For each entry below, output it exactly as it stands.
══ Data under study
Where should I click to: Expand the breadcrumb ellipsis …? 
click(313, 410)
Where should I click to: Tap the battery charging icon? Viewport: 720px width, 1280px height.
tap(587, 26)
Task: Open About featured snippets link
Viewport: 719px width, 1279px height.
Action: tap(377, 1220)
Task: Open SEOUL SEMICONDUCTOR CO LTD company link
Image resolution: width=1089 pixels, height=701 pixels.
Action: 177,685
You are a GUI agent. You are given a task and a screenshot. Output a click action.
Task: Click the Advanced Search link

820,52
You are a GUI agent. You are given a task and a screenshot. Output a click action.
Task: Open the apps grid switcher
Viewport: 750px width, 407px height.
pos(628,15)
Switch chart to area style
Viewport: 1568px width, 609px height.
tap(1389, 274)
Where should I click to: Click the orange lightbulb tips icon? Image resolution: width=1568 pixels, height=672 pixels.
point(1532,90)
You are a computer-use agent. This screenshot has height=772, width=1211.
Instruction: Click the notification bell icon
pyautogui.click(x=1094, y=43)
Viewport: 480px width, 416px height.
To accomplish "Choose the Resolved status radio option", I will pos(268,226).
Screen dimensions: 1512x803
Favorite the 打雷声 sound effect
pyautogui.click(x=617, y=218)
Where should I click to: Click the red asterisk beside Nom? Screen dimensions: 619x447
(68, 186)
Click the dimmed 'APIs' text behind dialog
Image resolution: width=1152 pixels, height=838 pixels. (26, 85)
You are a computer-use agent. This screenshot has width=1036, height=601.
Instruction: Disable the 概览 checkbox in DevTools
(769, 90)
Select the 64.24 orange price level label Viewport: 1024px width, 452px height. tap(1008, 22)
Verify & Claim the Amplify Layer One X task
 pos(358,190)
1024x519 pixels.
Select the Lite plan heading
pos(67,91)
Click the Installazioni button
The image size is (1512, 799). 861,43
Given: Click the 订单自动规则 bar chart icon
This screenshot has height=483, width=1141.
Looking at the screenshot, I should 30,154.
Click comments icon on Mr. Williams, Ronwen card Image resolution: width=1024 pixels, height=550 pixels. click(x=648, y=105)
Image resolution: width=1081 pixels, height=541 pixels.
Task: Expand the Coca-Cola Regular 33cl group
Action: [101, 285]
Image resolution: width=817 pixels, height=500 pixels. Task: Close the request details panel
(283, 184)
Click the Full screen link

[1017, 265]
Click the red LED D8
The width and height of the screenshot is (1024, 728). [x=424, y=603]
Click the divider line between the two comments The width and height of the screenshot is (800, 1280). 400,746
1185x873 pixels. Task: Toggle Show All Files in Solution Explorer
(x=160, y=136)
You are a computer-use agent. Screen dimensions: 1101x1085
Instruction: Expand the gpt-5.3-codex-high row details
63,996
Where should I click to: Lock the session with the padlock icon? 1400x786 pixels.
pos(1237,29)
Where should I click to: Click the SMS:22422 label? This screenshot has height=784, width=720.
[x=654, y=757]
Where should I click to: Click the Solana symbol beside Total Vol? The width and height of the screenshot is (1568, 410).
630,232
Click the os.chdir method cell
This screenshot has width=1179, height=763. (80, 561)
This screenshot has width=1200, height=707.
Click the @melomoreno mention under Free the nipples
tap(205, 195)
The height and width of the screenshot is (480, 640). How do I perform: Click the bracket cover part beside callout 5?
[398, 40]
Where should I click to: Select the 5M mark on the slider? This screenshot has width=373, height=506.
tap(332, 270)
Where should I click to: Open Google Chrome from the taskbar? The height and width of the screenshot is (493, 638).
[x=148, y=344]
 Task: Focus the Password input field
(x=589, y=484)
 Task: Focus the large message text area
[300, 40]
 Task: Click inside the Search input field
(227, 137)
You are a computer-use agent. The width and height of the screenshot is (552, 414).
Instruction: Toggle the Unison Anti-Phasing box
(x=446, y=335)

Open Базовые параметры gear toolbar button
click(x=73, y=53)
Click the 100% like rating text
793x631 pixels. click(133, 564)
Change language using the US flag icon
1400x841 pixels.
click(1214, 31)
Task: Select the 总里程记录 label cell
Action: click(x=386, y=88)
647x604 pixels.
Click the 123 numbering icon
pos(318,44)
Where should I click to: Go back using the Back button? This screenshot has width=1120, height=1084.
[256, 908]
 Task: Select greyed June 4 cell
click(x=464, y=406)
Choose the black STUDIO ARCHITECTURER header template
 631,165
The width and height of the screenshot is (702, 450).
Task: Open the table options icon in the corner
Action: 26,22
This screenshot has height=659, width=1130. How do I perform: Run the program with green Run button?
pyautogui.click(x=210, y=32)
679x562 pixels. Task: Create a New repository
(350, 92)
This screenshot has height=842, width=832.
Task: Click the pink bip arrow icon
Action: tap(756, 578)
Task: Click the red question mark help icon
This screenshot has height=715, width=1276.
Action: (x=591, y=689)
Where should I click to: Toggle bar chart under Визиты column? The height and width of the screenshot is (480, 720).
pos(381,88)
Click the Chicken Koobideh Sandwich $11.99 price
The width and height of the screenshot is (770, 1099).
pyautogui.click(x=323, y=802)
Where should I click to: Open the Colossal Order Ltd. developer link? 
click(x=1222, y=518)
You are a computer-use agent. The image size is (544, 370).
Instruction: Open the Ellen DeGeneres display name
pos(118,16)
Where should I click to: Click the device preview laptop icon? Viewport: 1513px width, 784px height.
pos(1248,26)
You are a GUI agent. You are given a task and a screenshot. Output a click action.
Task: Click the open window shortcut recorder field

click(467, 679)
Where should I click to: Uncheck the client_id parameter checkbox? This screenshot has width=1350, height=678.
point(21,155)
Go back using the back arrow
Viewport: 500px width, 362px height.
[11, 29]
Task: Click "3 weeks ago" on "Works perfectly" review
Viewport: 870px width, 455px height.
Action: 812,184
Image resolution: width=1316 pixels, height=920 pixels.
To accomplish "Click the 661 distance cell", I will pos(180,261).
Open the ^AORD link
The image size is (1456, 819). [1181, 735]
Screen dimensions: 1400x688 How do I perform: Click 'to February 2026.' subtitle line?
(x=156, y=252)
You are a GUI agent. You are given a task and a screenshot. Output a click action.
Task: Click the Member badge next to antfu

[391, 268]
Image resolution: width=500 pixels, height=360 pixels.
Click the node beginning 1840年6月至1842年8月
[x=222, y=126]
════
● Result of this task
Where should I click to: Expand the breadcrumb ellipsis …? 
click(313, 410)
Where should I click to: Tap the battery charging icon? Viewport: 720px width, 1280px height.
tap(587, 26)
Task: Open About featured snippets link
Viewport: 719px width, 1279px height.
Action: tap(377, 1220)
Task: Open SEOUL SEMICONDUCTOR CO LTD company link
Image resolution: width=1089 pixels, height=701 pixels.
Action: 177,685
You are a GUI agent. You are given a task and a screenshot. Output a click action.
Task: Click the Advanced Search link

820,52
You are a GUI agent. You are given a task and a screenshot. Output a click action.
Task: Open the apps grid switcher
Viewport: 750px width, 407px height.
pos(628,15)
Switch chart to area style
Viewport: 1568px width, 609px height.
tap(1389, 274)
Where should I click to: Click the orange lightbulb tips icon? Image resolution: width=1568 pixels, height=672 pixels.
point(1532,90)
You are a computer-use agent. This screenshot has height=772, width=1211.
Instruction: Click the notification bell icon
pyautogui.click(x=1094, y=43)
Viewport: 480px width, 416px height.
To accomplish "Choose the Resolved status radio option", I will pos(268,226).
Screen dimensions: 1512x803
Favorite the 打雷声 sound effect
pyautogui.click(x=617, y=218)
Where should I click to: Click the red asterisk beside Nom? Screen dimensions: 619x447
(68, 186)
Click the dimmed 'APIs' text behind dialog
Image resolution: width=1152 pixels, height=838 pixels. (26, 85)
You are a computer-use agent. This screenshot has width=1036, height=601.
Instruction: Disable the 概览 checkbox in DevTools
(769, 90)
Select the 64.24 orange price level label Viewport: 1024px width, 452px height. tap(1008, 22)
Verify & Claim the Amplify Layer One X task
 pos(358,190)
1024x519 pixels.
Select the Lite plan heading
pos(67,91)
Click the Installazioni button
The image size is (1512, 799). 861,43
Given: Click the 订单自动规则 bar chart icon
This screenshot has height=483, width=1141.
Looking at the screenshot, I should 30,154.
Click comments icon on Mr. Williams, Ronwen card Image resolution: width=1024 pixels, height=550 pixels. click(x=648, y=105)
Image resolution: width=1081 pixels, height=541 pixels.
Task: Expand the Coca-Cola Regular 33cl group
Action: [101, 285]
Image resolution: width=817 pixels, height=500 pixels. Task: Close the request details panel
(283, 184)
Click the Full screen link

[1017, 265]
Click the red LED D8
The width and height of the screenshot is (1024, 728). [x=424, y=603]
Click the divider line between the two comments The width and height of the screenshot is (800, 1280). 400,746
1185x873 pixels. Task: Toggle Show All Files in Solution Explorer
(x=160, y=136)
You are a computer-use agent. Screen dimensions: 1101x1085
Instruction: Expand the gpt-5.3-codex-high row details
63,996
Where should I click to: Lock the session with the padlock icon? 1400x786 pixels.
pos(1237,29)
Where should I click to: Click the SMS:22422 label? This screenshot has height=784, width=720.
[x=654, y=757]
Where should I click to: Click the Solana symbol beside Total Vol? The width and height of the screenshot is (1568, 410).
630,232
Click the os.chdir method cell
This screenshot has width=1179, height=763. (80, 561)
This screenshot has width=1200, height=707.
Click the @melomoreno mention under Free the nipples
tap(205, 195)
The height and width of the screenshot is (480, 640). How do I perform: Click the bracket cover part beside callout 5?
[398, 40]
Where should I click to: Select the 5M mark on the slider? This screenshot has width=373, height=506.
tap(332, 270)
Where should I click to: Open Google Chrome from the taskbar? The height and width of the screenshot is (493, 638).
[x=148, y=344]
 Task: Focus the Password input field
(x=589, y=484)
 Task: Focus the large message text area
[300, 40]
 Task: Click inside the Search input field
(227, 137)
You are a computer-use agent. The width and height of the screenshot is (552, 414).
Instruction: Toggle the Unison Anti-Phasing box
(x=446, y=335)

Open Базовые параметры gear toolbar button
click(x=73, y=53)
Click the 100% like rating text
793x631 pixels. click(133, 564)
Change language using the US flag icon
1400x841 pixels.
click(1214, 31)
Task: Select the 总里程记录 label cell
Action: click(x=386, y=88)
647x604 pixels.
Click the 123 numbering icon
pos(318,44)
Where should I click to: Go back using the Back button? This screenshot has width=1120, height=1084.
[256, 908]
 Task: Select greyed June 4 cell
click(x=464, y=406)
Choose the black STUDIO ARCHITECTURER header template
 631,165
The width and height of the screenshot is (702, 450).
Task: Open the table options icon in the corner
Action: 26,22
This screenshot has height=659, width=1130. How do I perform: Run the program with green Run button?
pyautogui.click(x=210, y=32)
679x562 pixels. Task: Create a New repository
(350, 92)
This screenshot has height=842, width=832.
Task: Click the pink bip arrow icon
Action: tap(756, 578)
Task: Click the red question mark help icon
This screenshot has height=715, width=1276.
Action: (x=591, y=689)
Where should I click to: Toggle bar chart under Визиты column? The height and width of the screenshot is (480, 720).
pos(381,88)
Click the Chicken Koobideh Sandwich $11.99 price
The width and height of the screenshot is (770, 1099).
pyautogui.click(x=323, y=802)
Where should I click to: Open the Colossal Order Ltd. developer link? 
click(x=1222, y=518)
You are a computer-use agent. The image size is (544, 370).
Instruction: Open the Ellen DeGeneres display name
pos(118,16)
Where should I click to: Click the device preview laptop icon? Viewport: 1513px width, 784px height.
pos(1248,26)
You are a GUI agent. You are given a task and a screenshot. Output a click action.
Task: Click the open window shortcut recorder field

click(467, 679)
Where should I click to: Uncheck the client_id parameter checkbox? This screenshot has width=1350, height=678.
point(21,155)
Go back using the back arrow
Viewport: 500px width, 362px height.
[11, 29]
Task: Click "3 weeks ago" on "Works perfectly" review
Viewport: 870px width, 455px height.
Action: 812,184
Image resolution: width=1316 pixels, height=920 pixels.
To accomplish "Click the 661 distance cell", I will pos(180,261).
Open the ^AORD link
The image size is (1456, 819). [1181, 735]
Screen dimensions: 1400x688 How do I perform: Click 'to February 2026.' subtitle line?
(x=156, y=252)
You are a GUI agent. You are given a task and a screenshot. Output a click action.
Task: Click the Member badge next to antfu

[391, 268]
Image resolution: width=500 pixels, height=360 pixels.
Click the node beginning 1840年6月至1842年8月
[x=222, y=126]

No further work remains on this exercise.